Despite her pleas, analysts say that without any substantive change, May’s deal and her legacy will most likely be voted down tomorrow.
“I don’t see any major changes in the proposal, so I presume she could lose it here,” said WGBH News Analyst and CEO of the GroundTruth Project Charlie Sennott. “She’s tried to thread the needle through the middle, and it’s not clear that her own party is going to accept that. Cabinet ministers are just pushing for the May deal to be defeated, and to re-do the deal.”
Under the terms of the current Brexit agreement, the U.K.’s exit from the EU is slated to happen in March 2019 with or without a deal. Currently, neither side seems to be budging from their positions on the Irish backstop. Despite assurances from EU President Donald Tusk and European Commission President Jean Claude Juncker that the EU respects the U.K.’s decision to leave the EU and the current terms of the withdrawal agreement are only temporary solutions until a formal agreement can be arranged, conservatives in the U.K. parliament don’t appear to be convinced. On Monday, Gareth Johnson, a minister of parliament and the whip of May’s Tory Party, resigned in protest of May’s deal and the upcoming vote, and an analysis by "The Guardian" says more than 200 MPs are expected to vote against May’s deal.
“Like you, I am not only a Conservative but I am also a committed Unionist and I cannot accept the additional regulatory compliance required of Northern Ireland that would set it apart from the rest of the United Kingdom,” Johnson said in an open letter posted to social media.

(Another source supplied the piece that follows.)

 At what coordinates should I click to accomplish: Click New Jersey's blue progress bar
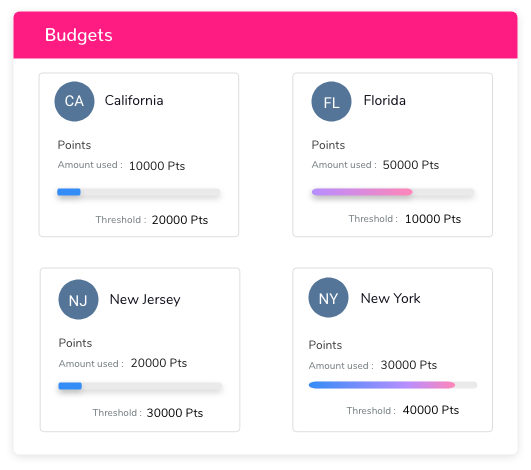click(140, 386)
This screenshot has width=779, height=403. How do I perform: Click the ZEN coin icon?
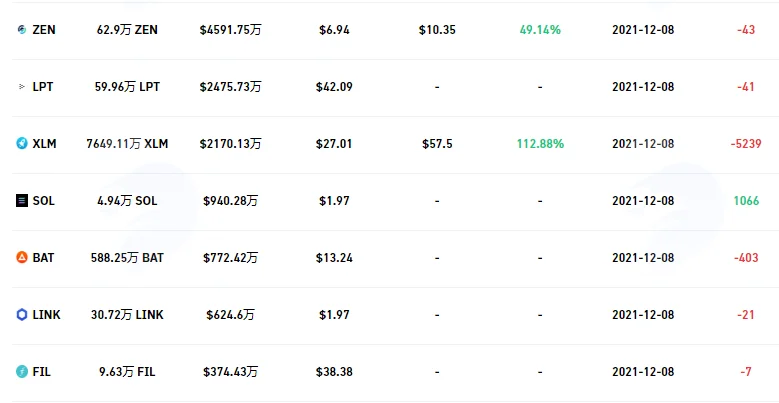(x=22, y=30)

Should a vote fail tomorrow, the question will then turn to how the U.K. should brace itself for a hard break with the EU, which will completely remove the U.K. from the EU’s economic trading zone, of which its been a member since the union’s inception. The move could not just dramatically alter the U.K.’s economy, but also the global economy where investors are skittishly watching what happens to determine whether they should begin pulling their money out of the U.K.’s market. For now, Sennott says the only thing people can do is wait and see what happens.
“The question at the end of the day is going to be: Did May pull this off, can she hold this together, can she win the confidence of the parliament to get this thing through, or are they going to reject it?” Sennott said. “Otherwise it’s going to be a hard exit, and that’s going to be really bad for the U.K.’s economy, and that’s going to be really bad for the world’s economy.”